> **WHAT TO PRODUCE**:
Your answer must hold only the lines below from the line containing "This screenshot has height=223, width=743." through the line containing "Task: Open the No Selection Filter dropdown", each reproduced exactly.

::: DATA LISTING :::

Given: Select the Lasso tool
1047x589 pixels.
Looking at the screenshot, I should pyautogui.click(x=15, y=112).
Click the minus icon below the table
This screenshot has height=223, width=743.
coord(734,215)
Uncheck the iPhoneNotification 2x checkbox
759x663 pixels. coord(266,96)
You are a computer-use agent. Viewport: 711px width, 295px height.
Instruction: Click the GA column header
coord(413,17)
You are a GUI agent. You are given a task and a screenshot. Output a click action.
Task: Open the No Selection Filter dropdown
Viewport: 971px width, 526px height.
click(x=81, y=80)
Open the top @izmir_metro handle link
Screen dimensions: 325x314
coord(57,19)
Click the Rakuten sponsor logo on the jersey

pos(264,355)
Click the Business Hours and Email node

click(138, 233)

:::
::: DATA LISTING :::

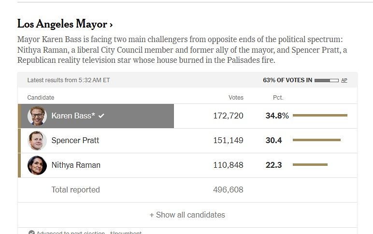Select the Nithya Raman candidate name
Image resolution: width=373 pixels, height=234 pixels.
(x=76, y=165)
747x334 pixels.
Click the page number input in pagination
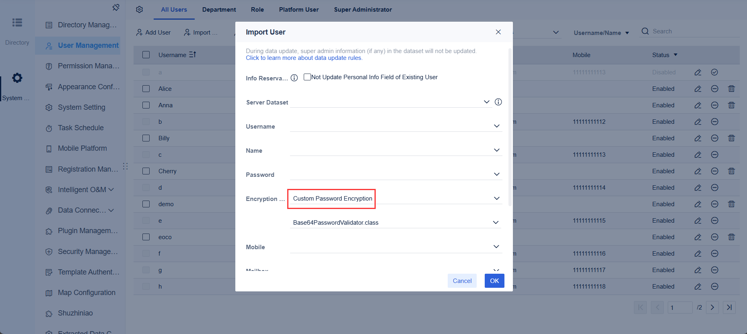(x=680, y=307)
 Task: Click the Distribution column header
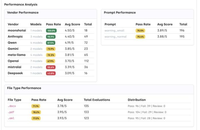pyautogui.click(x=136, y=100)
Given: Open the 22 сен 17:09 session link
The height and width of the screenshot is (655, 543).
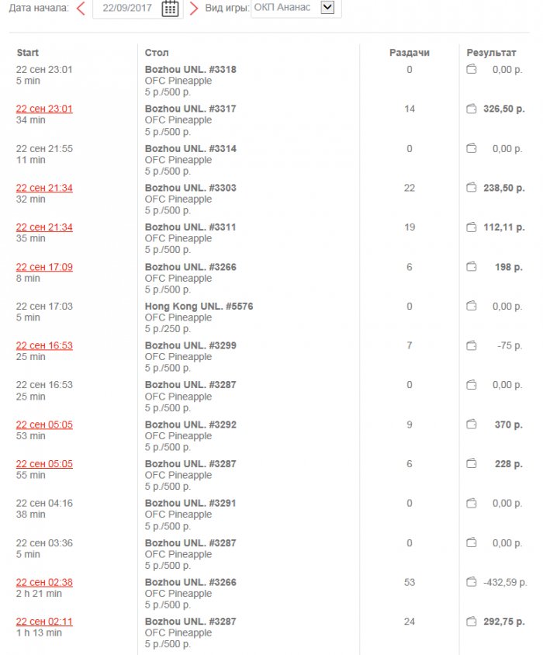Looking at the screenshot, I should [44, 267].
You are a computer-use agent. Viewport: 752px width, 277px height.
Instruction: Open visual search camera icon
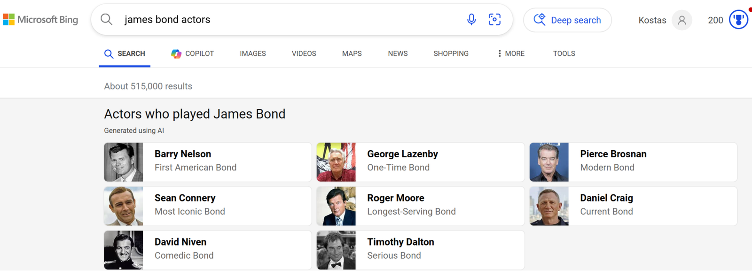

:::

> **WRITTEN RESPONSE**:
This screenshot has height=223, width=743.
coord(734,215)
Uncheck the iPhoneNotification 2x checkbox
759x663 pixels. coord(266,96)
You are a computer-use agent. Viewport: 711px width, 295px height.
Instruction: Click the GA column header
coord(413,17)
You are a GUI agent. You are given a task and a screenshot. Output a click action.
Task: Open the No Selection Filter dropdown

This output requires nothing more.